I have had some burning in my esophagus and heartburn at night. This should resolve as my esophagus heals. Food still has no taste. I seem to have a form of anorexia nervosa.
My tongue was white and Dr. Flam diagnosed Candidiasis (Thrush). He put me on Mycelex, Generic.
It comes in "lozenges", which are actually white chalky pills to be sucked until they dissolve, three times daily. Surprisingly, they are not as obnoxious as they look. Perhaps getting rid of the candida will help restore my sense of taste.
I have no ankle or foot swelling. My blood sugars have been behaving, as I have been self-testing as required 3 times daily.
I have been drinking up to 3 bottles of Boost Plus daily and eating a small amount in addition.
I have noticed that my hands are always dry and there is slight numbness in my fingers. I have become clumsy, dropping things and with slight tremor with small motor tasks. (Including typing this). This seems to be a mild peripheral neuropathy as a result of the chemo. I think I have similar but less obvious neuropathy in my feet. Dr. Flam told me to take Vitamin B complex for this but I doubt this will make a difference, as I have been taking multivites all along and vitamins are added to the TPN. Nevertheless, it couldn't hurt.
Dr. Flam offered two possible plans for follow-up. CT in 1 month if I absolutely had to know if all this worked as soon as possible. PET/CT in 2 months as the PET would not be accurate because of residual inflammation in 1 month. I prefer to wait until after our cruise at the end of September so will have the PET/CT in mid October.
Meanwhile I see the nurse in 1 week and Dr. Flam in 2 weeks.
Sunday afternoon,  we had the Fresno Shusters for birthday cake to celebrate Judy's birthday. That was a nice distraction.
Last night I went to our monthly poker game,  It was great to get out even with the TPN running. I left early, ahead by 80 cents. Before I left, I had a small slice of Mary Callender Lemon pie. It tasted like they forgot to put the sugar in it.


Friday, I plan to return to the Bridge Club.


Here is the rant. 
My appointment was for 10 AM.  At 11, I was weighed. At 11:50, I was called back for the nurse to draw blood from my port and replace the Huber needle. I was not seen by Dr. Flam until 1:30, and did not get out of the office until close to 2:00 PM.
Late in the afternoon, Judy went to pick up the prescription, which was supposed to have been called in to the pharmacy. They didn't have it.

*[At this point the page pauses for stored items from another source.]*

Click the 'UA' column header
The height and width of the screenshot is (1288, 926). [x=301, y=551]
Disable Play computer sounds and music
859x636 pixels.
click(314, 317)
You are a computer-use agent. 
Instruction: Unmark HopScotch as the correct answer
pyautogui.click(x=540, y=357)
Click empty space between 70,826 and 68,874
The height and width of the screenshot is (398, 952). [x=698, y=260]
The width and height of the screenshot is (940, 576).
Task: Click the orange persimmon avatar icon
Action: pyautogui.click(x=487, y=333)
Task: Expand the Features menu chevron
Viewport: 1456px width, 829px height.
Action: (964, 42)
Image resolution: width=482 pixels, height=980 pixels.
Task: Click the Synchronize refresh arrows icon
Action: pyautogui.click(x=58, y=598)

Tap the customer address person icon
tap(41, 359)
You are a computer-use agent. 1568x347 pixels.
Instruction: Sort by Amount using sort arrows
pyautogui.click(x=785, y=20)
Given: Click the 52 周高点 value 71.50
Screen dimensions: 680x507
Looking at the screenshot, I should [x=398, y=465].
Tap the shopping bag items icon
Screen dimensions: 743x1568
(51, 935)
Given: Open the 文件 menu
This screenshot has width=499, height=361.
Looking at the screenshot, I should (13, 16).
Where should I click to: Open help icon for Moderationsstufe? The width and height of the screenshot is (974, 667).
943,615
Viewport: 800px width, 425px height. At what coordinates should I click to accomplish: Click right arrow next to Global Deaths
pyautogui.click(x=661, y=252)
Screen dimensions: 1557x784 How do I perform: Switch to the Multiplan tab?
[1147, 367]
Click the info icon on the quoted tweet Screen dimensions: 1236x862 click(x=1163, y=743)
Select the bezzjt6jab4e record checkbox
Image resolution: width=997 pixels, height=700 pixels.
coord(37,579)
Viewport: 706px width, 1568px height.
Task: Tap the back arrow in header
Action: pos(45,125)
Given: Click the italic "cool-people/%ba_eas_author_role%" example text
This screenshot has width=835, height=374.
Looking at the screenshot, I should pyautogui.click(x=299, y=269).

There were many patients grumbling in the waiting room, some very sick and waiting to have chemotherapy. 
There has to be a better way. Even the Cheesecake Factory gives pagers to those waiting for a table.
In Dr. Flam's defense, his Physician's Assistant recently left and has not yet been replaced, and he was seeing about 100 patients that day. I pointed out to him that the waiting times were excessive, and he shrugged it off to being very busy. He gave instructions for me to be the first patient of the day when I see him in 2 weeks. This does not change the fact that the office could be organized to reduce waiting times for all.